● SET TASK:
Please repeat the records below word for word, beginning at the line that has "Task: Open the Channel dropdown arrow" and stopping after the line that has "Screen dimensions: 1201x399".

● SOURCE MATERIAL:

**********

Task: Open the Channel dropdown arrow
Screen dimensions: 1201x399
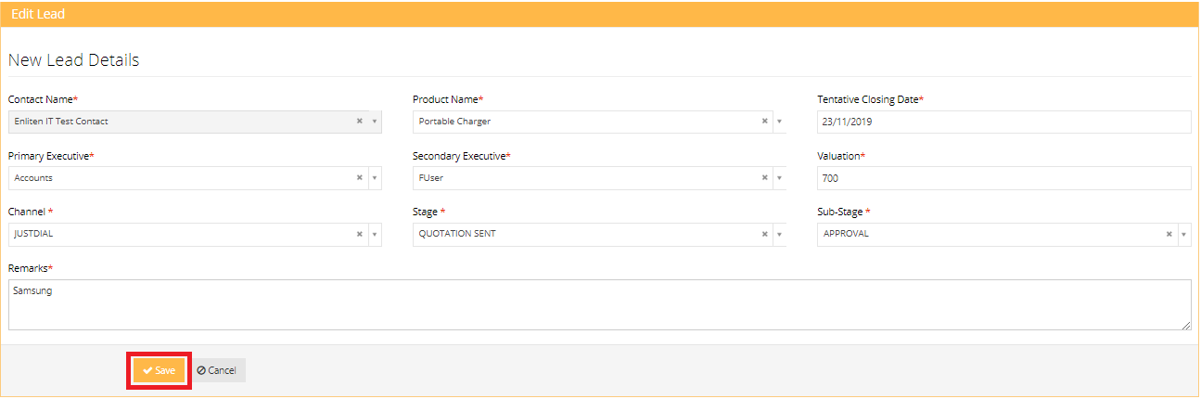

**********

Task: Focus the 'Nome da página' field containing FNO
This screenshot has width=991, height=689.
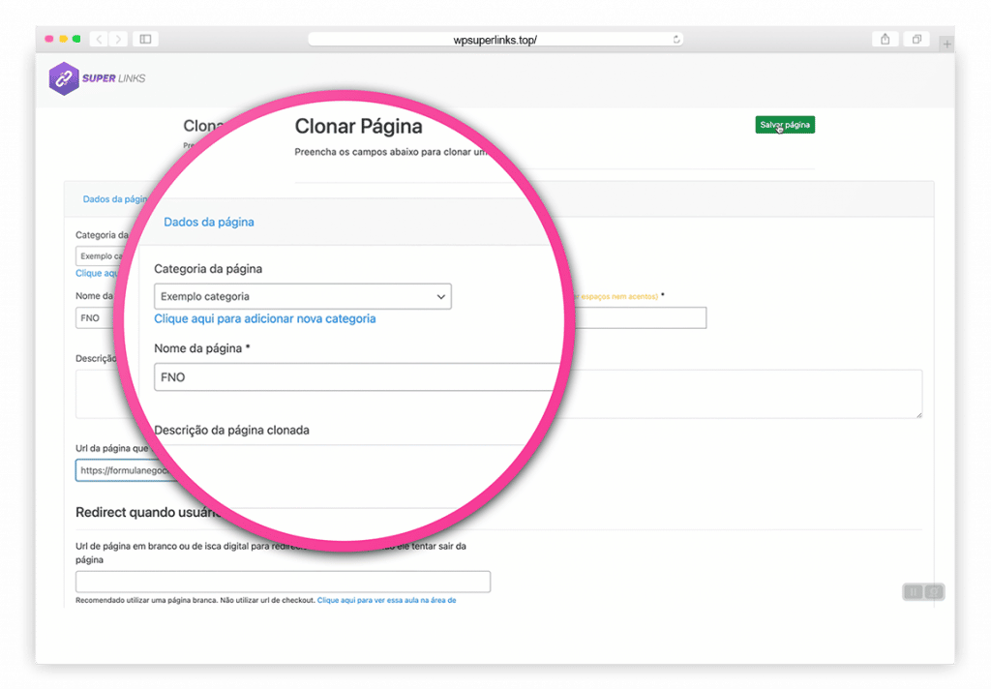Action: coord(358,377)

**********

● ANSWER FOR THE TASK:
Task: Open the Channel dropdown arrow
Screen dimensions: 1201x399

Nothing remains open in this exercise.